Das Erntevolumen lag bei 156 100 m3 und damit 1.1 % höher als im Vorjahr. Im Sägewerk wurden 155 300 m3 Rundholz verarbeitet, 27.5 % mehr als im Jahr zuvor. Die Aus­beute konnte erneut gesteigert werden. Daraus resultiert eine um 33.0 % höhere Schnittholzproduktion von 34 350 m3 (Vorjahr: 25 820 m3). Das Produktionsjahr begann Mitte Januar. Die jährlichen Unterhaltsarbeiten konnten planmässig und gestaffelt unter dem Jahr vorgenommen werden, so dass die Produktion nur unwesentlich eingeschränkt war.

Das Erntegebiet 2019 war in zwei unterschiedliche Gebiete aufgeteilt.

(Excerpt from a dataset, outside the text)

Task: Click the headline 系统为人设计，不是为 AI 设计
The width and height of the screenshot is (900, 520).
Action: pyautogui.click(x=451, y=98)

Das Ministerium erteilte uns die Erntebewilligung für das neue Gebiet zu spät, dies bedeutet glücklicherweise nur unwesentliche Verzögerungen der Arbeit. Wesentlich mehr beeinträchtigt war die Erntetätigkeit durch das Auftreten von frühen und starken Regenfällen, die bereits im September begannen. Normalerweise ist dies erst ab Dezember der Fall, wenn das Holz bereits geerntet ist, aber das Rundholz noch nicht vollständig aus dem Wald transportiert wurde. Diese ausserordentliche Witterung bedeutete für uns, dass wir die Ernte nicht planmässig Mitte November abschliessen konnten, sondern erst im Dezember und dies bei schwierigen Bedingungen. Der Rundholztransport hätte planmässig im Februar 2020 abgeschlossen sein sollen. Dies wurde jedoch durch eine unrechtmässige Blockierung der Logistik durch das Ministerium verhindert. Diese Behinderung ist zum wiederholten Mal ein klarer Fall von Amtsmissbrauch und Korruption, was zu einer weiteren juristischen Klage unsererseits führen wird. Bereits 2019 reichten wir eine Schadenersatzklage in der Höhe von rund EUR 0.9 Millionen gegen den Staat ein. Dies aufgrund der Beeinträchtigungen und Ereignisse im Jahr 2018.

Das Investitionsvolumen in Brasilien betrug rund EUR 0.8 Millionen. Diese wurden für den Ausbau des Strassennetzes, neue Infrastruktur, Erneuerungsmassnahmen im Sägewerk und Transportmittel aufgewendet.

Die lokale Währung (BRL) nahm gegenüber dem Euro um rund 2.7 % an Wert zu. Die Verkäufe erfolgen zu 85 % in EUR, 10 % in USD und 5 % in BRL, während die Kosten praktisch zu 100 % in BRL anfallen. Dies führte zu einem leicht negativen Währungseinfluss auf die Ergebnisrechnung.

Die gesetzlichen Bestimmungen und die Verpflichtung zur nachhaltigen Nutzung der tropischen Wälder erfordern, dass unsere Unternehmung in Brasilien eine grosse Anzahl von verschiedenen Holzarten erntet. Dies stellt aber auch eine grosse Herausforderung dar und bedeutet auch eine erhöhte Komplexität für unsere operative Tätigkeit. Unsere permanente Aufgabe bleibt deshalb, die noch nicht oder zu wenig verwendeten oder die noch nicht bekannten Holzarten in den Export-Märkten zu fördern, deren Einsatzgebiete zu prüfen, ihre Bekanntheit zu steigern und auf dem Absatzmarkt zu etablieren. Im lokalen Markt bleiben die Marktpreise sehr tief und die Transportkosten zu den bevölkerungsreichen Gebieten im Süden des Landes hoch. Ebenfalls fehlt weitgehend das Bewusstsein für den Kauf von legal produziertem Holz und wir werden im Heimmarkt durch illegal geerntetes und deshalb günstigeres Schnittholz konkurriert. In der Folge bleibt unsere Wettbewerbsfähigkeit im lokalen Absatzmarkt eingeschränkt. Umso mehr freuen wir uns, dass wir regelmässig neue Kunden in Europa, den USA und Asien für die Anwendung von weniger bekannten Holzarten für Exporte aus Brasilien gewinnen können. Zunehmend gelingt es uns, Kunden aufzuklären und zum Kauf zu bewegen, vielversprechende Partnerschaften einzugehen und Märkte für Produkte mit spezifischen Anwendungen des Holzes zu erschliessen.